David Yager had enough with the anti-oil campaign, so he wrote a book about it

Calgary – David Yager, one of the leading editorial commentators in the Canadian oilpatch, finally got so fed up with the way the oil industry has been denigrated in recent years, he determined to write a book about it.

The result is From Miracle to Menace:  Alberta, a Carbon Story, released on April 10. The self-published book is currently available as an ebook online at miracletomenace.ca, but a printed version will soon be available. Yager had to interrupt the interview briefly to take delivery of hundreds of pound worth of hardcopies.

Yager’s early career included being co-owner of The Roughneck, an oilfield trade magazine. Since then he’s been a founder, executive and director of three successful TSX-listed oilfield service companies. When he divested the most recent, HSE Integrated Inc., he went to work for MNP as their in-house oilfield services expert. These days he writes for Energy Now and is looking forward to retirement. He works as an energy policy analyst, consultant, executive and writer.

But for 30 years Yager has wanted to write a book, and the current politics around oil and the carbon economy got him wound up enough to do just that.

Speaking to Pipeline Newson April 18, he noted he’s going to have to do an update as a result of the “merciful disappearance of the NDP” as the government of Alberta in the election of two days earlier. Yager’s politics are well-known, as he is formerly president of the now-defunct Wild Rose Party of Alberta.

And politics is definitely a part of this book. He noted that oil first became political in a military sense, when the Royal Navy converted from coal to oil-fueled warships.

Historically, Yager noted, “Most of the (political) battles were about not enough oil, and it cost too much.

“Now it’s the completely opposite. It doesn’t cost enough and there’s too much of it. Hence they’re bringing carbon taxes in.”

Yager is wary of people making money on climate change without changing the atmosphere’s content.

“This is class warfare disguised as climate change,” he said.

The first line of the book is, “The current debate about climate change, and what mankind should do about it, has deteriorated to the point of absurdity.”

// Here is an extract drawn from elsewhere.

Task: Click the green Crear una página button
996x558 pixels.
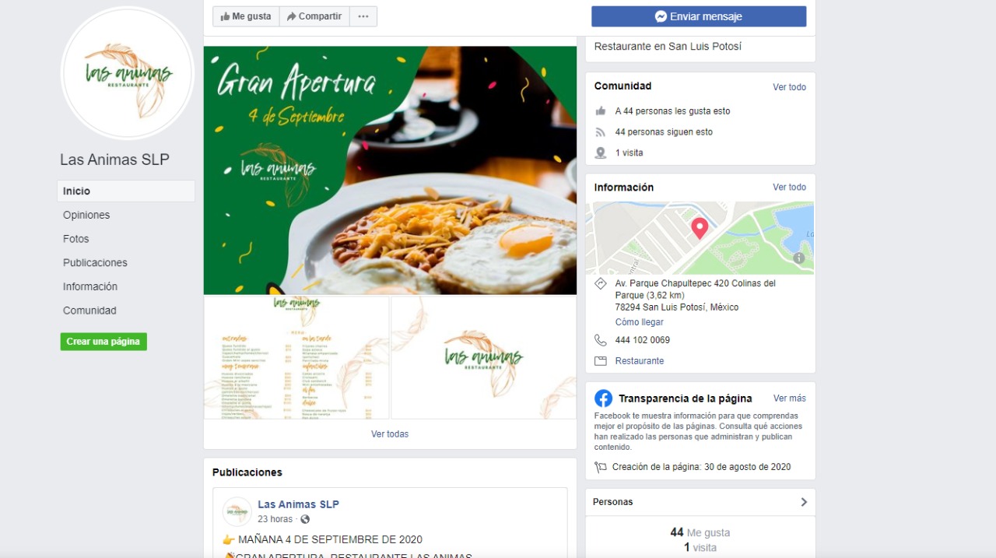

Yager noted, “We’re going to destroy the Canadian economy for votes. This is the fraud of the whole thing.”

Yager looks back at the Alberta economy, starting from the Leduc oil strike. He noted that from 1971 to 205, 23 per cent of the province’s revenue came from non-renewable resource income.

The book recounts the history of how we came to this point, with the 1972 United Nations Stockholm Summit legitimizing environment non-governmental organizations such as Greenpeace and the Sierra Club as actors on the world stage, through the Rio Earth Summit of 1992 to today.

He points out that early on, India linked the environment with social justice, essentially saying the West screwed up the world, and they weren’t going to pay for it.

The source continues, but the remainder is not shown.